• _Excerpt provided_
■ ■ ■
Integrating Women's Health Care for Maternal Mental Health

Co-Authored with Dr. Meg Earls

Maternal mental health concerns remain the no. 1 medical complication of pregnancy affecting between 15-20% of women. A recent research study indicates that for women with the most severe symptoms, maternal depression and anxiety often begin during pregnancy not just after giving birth. Yet despite this staggering statistic, 70 to 80 percent of these women never receive treatment, because they are never properly identified and diagnosed. Perinatal women across all demographics are vastly underserved with mental health needs and 50 percent of the women suffering from them aren't recognized, even when interacting with healthcare services.

Shelly knew something was wrong after the birth of her first child. Weeks after her baby's arrival, she felt detached from herself and from her baby. She cried frequently and had difficulty falling asleep at night. Her husband and close family members chalked Shelly's emotional difficulties up to the demands of new motherhood. They hired a mother's helper and encouraged her to rest. While this support was helpful, it didn't feel adequate. "I would have a few good days, but then I would feel badly again" says Shelly.

It wasn't until her second pregnancy that Shelly received the help she needed. At her OB appointment, her doctor gave her a questionnaire, with questions, such as "I have been so unhappy that I have been crying," and "I have been anxious or scared for no good reason." Her OB was concerned- and acted- when Shelly's answers indicated she was experiencing symptoms of maternal depression. Finally, Shelly was referred for psychotherapy. Shelly says she "felt relieved" when her OB mentioned that she might have maternal depression. Shelly felt something was "off" since the birth of her first child just fifteen months prior to her second pregnancy. Finally connecting with the emotional support she needed felt like a huge relief, and she began weekly psychotherapy and also met with a perinatal psychiatrist.

Sadly, there are too many women like Shelly who fall through the cracks of the healthcare system and do not receive the psychotherapeutic and psychiatric care they need during pregnancy and the postpartum period. Yet, some innovative healthcare strategies are on the horizon and the tides surrounding maternal mental health are evolving.

In San Francisco, California at Pacific Gynecology & Obstetrics Medical group, obstetricians have brought perinatal psychotherapists into the setting where pregnant and postpartum women receive healthcare: their doctor's office. By integrating these mental health services under the umbrella of their medical practices, physicians facilitate timely access to care, as well as help break the stigma associated with pre- and postpartum mood concerns. Many women feel embarrassed and ashamed when they do not feel "joyful" during their journey to motherhood. They may also feel reluctant to acknowledge mental health needs that might develop or become exacerbated during this vulnerable time. Their OBs' involvement with pro-active inquiry and identification is crucial to link them to the psychological care they need.
■ ■ ■
• _Dataset entries_

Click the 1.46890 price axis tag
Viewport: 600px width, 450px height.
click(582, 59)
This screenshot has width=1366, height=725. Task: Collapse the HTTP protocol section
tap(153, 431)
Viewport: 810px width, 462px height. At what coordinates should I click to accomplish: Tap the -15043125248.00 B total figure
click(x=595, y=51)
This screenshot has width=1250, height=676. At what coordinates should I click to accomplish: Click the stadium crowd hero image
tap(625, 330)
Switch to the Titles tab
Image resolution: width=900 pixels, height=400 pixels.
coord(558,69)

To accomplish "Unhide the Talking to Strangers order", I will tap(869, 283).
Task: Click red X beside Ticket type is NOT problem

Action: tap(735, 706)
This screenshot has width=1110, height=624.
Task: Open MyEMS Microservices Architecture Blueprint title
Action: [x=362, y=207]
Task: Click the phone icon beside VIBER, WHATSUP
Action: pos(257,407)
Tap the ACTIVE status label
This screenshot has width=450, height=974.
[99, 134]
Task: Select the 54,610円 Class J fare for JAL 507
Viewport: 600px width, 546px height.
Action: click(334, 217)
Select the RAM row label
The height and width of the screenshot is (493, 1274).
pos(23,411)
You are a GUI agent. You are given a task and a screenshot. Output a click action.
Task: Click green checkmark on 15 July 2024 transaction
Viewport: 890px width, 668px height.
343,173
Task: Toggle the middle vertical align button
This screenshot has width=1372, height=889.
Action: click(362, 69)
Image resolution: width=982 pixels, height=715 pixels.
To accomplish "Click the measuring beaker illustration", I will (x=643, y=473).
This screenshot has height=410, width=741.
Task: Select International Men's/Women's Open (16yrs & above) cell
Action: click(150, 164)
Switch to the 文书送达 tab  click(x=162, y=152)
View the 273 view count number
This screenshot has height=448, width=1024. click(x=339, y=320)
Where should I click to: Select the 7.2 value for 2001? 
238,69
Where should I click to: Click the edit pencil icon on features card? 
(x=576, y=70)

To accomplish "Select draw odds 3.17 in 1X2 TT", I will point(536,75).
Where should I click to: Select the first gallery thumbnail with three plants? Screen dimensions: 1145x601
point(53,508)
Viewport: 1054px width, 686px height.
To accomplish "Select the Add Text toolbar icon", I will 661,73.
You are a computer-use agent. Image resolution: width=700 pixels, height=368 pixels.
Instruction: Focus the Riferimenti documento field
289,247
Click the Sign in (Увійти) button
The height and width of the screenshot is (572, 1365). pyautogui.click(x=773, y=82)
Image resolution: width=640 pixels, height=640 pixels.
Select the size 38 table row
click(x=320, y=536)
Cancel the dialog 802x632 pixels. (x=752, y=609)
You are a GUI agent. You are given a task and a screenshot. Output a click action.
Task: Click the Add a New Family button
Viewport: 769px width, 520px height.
■ ■ ■
• _Task to carry out_
Print the passage of the maternal mental health article starting with "Sadly, there are" and going on through "health are evolving.". These items were taken from a separate source.

• _Solved problem_
Sadly, there are too many women like Shelly who fall through the cracks of the healthcare system and do not receive the psychotherapeutic and psychiatric care they need during pregnancy and the postpartum period. Yet, some innovative healthcare strategies are on the horizon and the tides surrounding maternal mental health are evolving.